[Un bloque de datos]
--
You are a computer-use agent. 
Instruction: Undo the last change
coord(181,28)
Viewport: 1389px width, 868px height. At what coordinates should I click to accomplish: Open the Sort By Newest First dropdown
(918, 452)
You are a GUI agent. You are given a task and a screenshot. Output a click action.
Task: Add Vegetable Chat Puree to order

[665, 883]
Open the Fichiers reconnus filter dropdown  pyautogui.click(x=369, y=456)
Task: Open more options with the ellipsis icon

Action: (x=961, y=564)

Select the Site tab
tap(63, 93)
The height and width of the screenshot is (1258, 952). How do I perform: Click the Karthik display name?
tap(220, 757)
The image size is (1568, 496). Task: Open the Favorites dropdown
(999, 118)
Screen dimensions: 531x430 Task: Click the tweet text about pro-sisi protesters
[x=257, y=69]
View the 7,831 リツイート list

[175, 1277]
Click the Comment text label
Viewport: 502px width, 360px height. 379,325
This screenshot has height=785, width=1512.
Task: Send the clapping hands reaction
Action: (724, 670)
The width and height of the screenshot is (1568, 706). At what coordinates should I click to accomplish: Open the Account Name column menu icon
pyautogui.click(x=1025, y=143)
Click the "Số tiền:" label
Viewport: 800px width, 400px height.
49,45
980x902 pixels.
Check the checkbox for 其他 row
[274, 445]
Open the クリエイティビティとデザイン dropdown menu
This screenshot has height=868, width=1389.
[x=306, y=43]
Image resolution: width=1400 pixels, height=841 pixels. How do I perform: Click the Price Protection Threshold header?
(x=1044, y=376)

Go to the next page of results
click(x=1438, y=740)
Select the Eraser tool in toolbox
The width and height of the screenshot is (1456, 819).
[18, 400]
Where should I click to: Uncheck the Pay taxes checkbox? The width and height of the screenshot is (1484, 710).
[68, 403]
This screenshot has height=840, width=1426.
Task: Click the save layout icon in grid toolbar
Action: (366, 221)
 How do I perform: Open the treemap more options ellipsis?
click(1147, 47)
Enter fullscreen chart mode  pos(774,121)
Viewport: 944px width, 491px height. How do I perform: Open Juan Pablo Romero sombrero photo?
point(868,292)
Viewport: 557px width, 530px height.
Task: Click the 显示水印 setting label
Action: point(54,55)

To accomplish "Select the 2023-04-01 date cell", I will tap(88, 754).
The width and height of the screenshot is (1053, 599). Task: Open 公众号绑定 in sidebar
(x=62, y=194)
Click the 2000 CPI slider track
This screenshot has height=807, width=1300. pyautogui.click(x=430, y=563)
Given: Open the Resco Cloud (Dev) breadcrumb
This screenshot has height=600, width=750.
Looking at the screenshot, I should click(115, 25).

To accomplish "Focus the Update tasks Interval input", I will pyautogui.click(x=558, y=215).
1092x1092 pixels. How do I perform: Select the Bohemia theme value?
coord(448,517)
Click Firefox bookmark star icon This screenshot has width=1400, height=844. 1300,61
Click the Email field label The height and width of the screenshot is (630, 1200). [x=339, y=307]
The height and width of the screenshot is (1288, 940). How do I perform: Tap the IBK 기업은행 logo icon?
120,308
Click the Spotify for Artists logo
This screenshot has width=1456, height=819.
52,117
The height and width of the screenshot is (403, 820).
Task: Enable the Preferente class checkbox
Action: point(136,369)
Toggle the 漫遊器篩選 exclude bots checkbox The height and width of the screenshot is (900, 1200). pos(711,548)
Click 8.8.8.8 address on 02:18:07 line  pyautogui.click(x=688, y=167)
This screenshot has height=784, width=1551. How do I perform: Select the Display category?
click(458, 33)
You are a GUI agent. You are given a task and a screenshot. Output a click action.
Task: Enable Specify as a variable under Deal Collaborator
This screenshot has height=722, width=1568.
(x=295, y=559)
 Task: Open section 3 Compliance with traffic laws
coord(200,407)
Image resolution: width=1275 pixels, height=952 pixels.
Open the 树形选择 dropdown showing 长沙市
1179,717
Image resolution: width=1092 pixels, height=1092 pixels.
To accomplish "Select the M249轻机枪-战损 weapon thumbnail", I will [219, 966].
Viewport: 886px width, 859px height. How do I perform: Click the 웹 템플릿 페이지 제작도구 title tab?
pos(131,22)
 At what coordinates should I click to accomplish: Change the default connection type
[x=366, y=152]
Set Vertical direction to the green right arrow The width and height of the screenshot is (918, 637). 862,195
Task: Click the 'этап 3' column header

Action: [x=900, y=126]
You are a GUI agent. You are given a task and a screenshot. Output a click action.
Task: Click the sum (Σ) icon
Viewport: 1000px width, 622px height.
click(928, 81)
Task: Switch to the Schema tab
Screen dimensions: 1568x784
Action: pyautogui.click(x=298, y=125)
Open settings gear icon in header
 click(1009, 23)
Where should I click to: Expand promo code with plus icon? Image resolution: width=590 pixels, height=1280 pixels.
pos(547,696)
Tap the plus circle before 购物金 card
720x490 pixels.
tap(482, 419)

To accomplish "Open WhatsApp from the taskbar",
--
### Detalles del problema
Expresa todas las entradas como una lista JSON de cadenas, con una cadena por cada línea y sin incluir las líneas en blanco.

### Respuesta
[
  "You are a computer-use agent. ",
  "Instruction: Undo the last change",
  "coord(181,28)",
  "Viewport: 1389px width, 868px height. At what coordinates should I click to accomplish: Open the Sort By Newest First dropdown",
  "(918, 452)",
  "You are a GUI agent. You are given a task and a screenshot. Output a click action.",
  "Task: Add Vegetable Chat Puree to order",
  "[665, 883]",
  "Open the Fichiers reconnus filter dropdown  pyautogui.click(x=369, y=456)",
  "Task: Open more options with the ellipsis icon",
  "Action: (x=961, y=564)",
  "Select the Site tab",
  "tap(63, 93)",
  "The height and width of the screenshot is (1258, 952). How do I perform: Click the Karthik display name?",
  "tap(220, 757)",
  "The image size is (1568, 496). Task: Open the Favorites dropdown",
  "(999, 118)",
  "Screen dimensions: 531x430 Task: Click the tweet text about pro-sisi protesters",
  "[x=257, y=69]",
  "View the 7,831 リツイート list",
  "[175, 1277]",
  "Click the Comment text label",
  "Viewport: 502px width, 360px height. 379,325",
  "This screenshot has height=785, width=1512.",
  "Task: Send the clapping hands reaction",
  "Action: (724, 670)",
  "The width and height of the screenshot is (1568, 706). At what coordinates should I click to accomplish: Open the Account Name column menu icon",
  "pyautogui.click(x=1025, y=143)",
  "Click the \"Số tiền:\" label",
  "Viewport: 800px width, 400px height.",
  "49,45",
  "980x902 pixels.",
  "Check the checkbox for 其他 row",
  "[274, 445]",
  "Open the クリエイティビティとデザイン dropdown menu",
  "This screenshot has height=868, width=1389.",
  "[x=306, y=43]",
  "Image resolution: width=1400 pixels, height=841 pixels. How do I perform: Click the Price Protection Threshold header?",
  "(x=1044, y=376)",
  "Go to the next page of results",
  "click(x=1438, y=740)",
  "Select the Eraser tool in toolbox",
  "The width and height of the screenshot is (1456, 819).",
  "[18, 400]",
  "Where should I click to: Uncheck the Pay taxes checkbox? The width and height of the screenshot is (1484, 710).",
  "[68, 403]",
  "This screenshot has height=840, width=1426.",
  "Task: Click the save layout icon in grid toolbar",
  "Action: (366, 221)",
  " How do I perform: Open the treemap more options ellipsis?",
  "click(1147, 47)",
  "Enter fullscreen chart mode  pos(774,121)",
  "Viewport: 944px width, 491px height. How do I perform: Open Juan Pablo Romero sombrero photo?",
  "point(868,292)",
  "Viewport: 557px width, 530px height.",
  "Task: Click the 显示水印 setting label",
  "Action: point(54,55)",
  "To accomplish \"Select the 2023-04-01 date cell\", I will tap(88, 754).",
  "The width and height of the screenshot is (1053, 599). Task: Open 公众号绑定 in sidebar",
  "(x=62, y=194)",
  "Click the 2000 CPI slider track",
  "This screenshot has height=807, width=1300. pyautogui.click(x=430, y=563)",
  "Given: Open the Resco Cloud (Dev) breadcrumb",
  "This screenshot has height=600, width=750.",
  "Looking at the screenshot, I should click(115, 25).",
  "To accomplish \"Focus the Update tasks Interval input\", I will pyautogui.click(x=558, y=215).",
  "1092x1092 pixels. How do I perform: Select the Bohemia theme value?",
  "coord(448,517)",
  "Click Firefox bookmark star icon This screenshot has width=1400, height=844. 1300,61",
  "Click the Email field label The height and width of the screenshot is (630, 1200). [x=339, y=307]",
  "The height and width of the screenshot is (1288, 940). How do I perform: Tap the IBK 기업은행 logo icon?",
  "120,308",
  "Click the Spotify for Artists logo",
  "This screenshot has width=1456, height=819.",
  "52,117",
  "The height and width of the screenshot is (403, 820).",
  "Task: Enable the Preferente class checkbox",
  "Action: point(136,369)",
  "Toggle the 漫遊器篩選 exclude bots checkbox The height and width of the screenshot is (900, 1200). pos(711,548)",
  "Click 8.8.8.8 address on 02:18:07 line  pyautogui.click(x=688, y=167)",
  "This screenshot has height=784, width=1551. How do I perform: Select the Display category?",
  "click(458, 33)",
  "You are a GUI agent. You are given a task and a screenshot. Output a click action.",
  "Task: Enable Specify as a variable under Deal Collaborator",
  "This screenshot has height=722, width=1568.",
  "(x=295, y=559)",
  " Task: Open section 3 Compliance with traffic laws",
  "coord(200,407)",
  "Image resolution: width=1275 pixels, height=952 pixels.",
  "Open the 树形选择 dropdown showing 长沙市",
  "1179,717",
  "Image resolution: width=1092 pixels, height=1092 pixels.",
  "To accomplish \"Select the M249轻机枪-战损 weapon thumbnail\", I will [219, 966].",
  "Viewport: 886px width, 859px height. How do I perform: Click the 웹 템플릿 페이지 제작도구 title tab?",
  "pos(131,22)",
  " At what coordinates should I click to accomplish: Change the default connection type",
  "[x=366, y=152]",
  "Set Vertical direction to the green right arrow The width and height of the screenshot is (918, 637). 862,195",
  "Task: Click the 'этап 3' column header",
  "Action: [x=900, y=126]",
  "You are a GUI agent. You are given a task and a screenshot. Output a click action.",
  "Task: Click the sum (Σ) icon",
  "Viewport: 1000px width, 622px height.",
  "click(928, 81)",
  "Task: Switch to the Schema tab",
  "Screen dimensions: 1568x784",
  "Action: pyautogui.click(x=298, y=125)",
  "Open settings gear icon in header",
  " click(1009, 23)",
  "Where should I click to: Expand promo code with plus icon? Image resolution: width=590 pixels, height=1280 pixels.",
  "pos(547,696)",
  "Tap the plus circle before 购物金 card",
  "720x490 pixels.",
  "tap(482, 419)",
  "To accomplish \"Open WhatsApp from the taskbar\","
]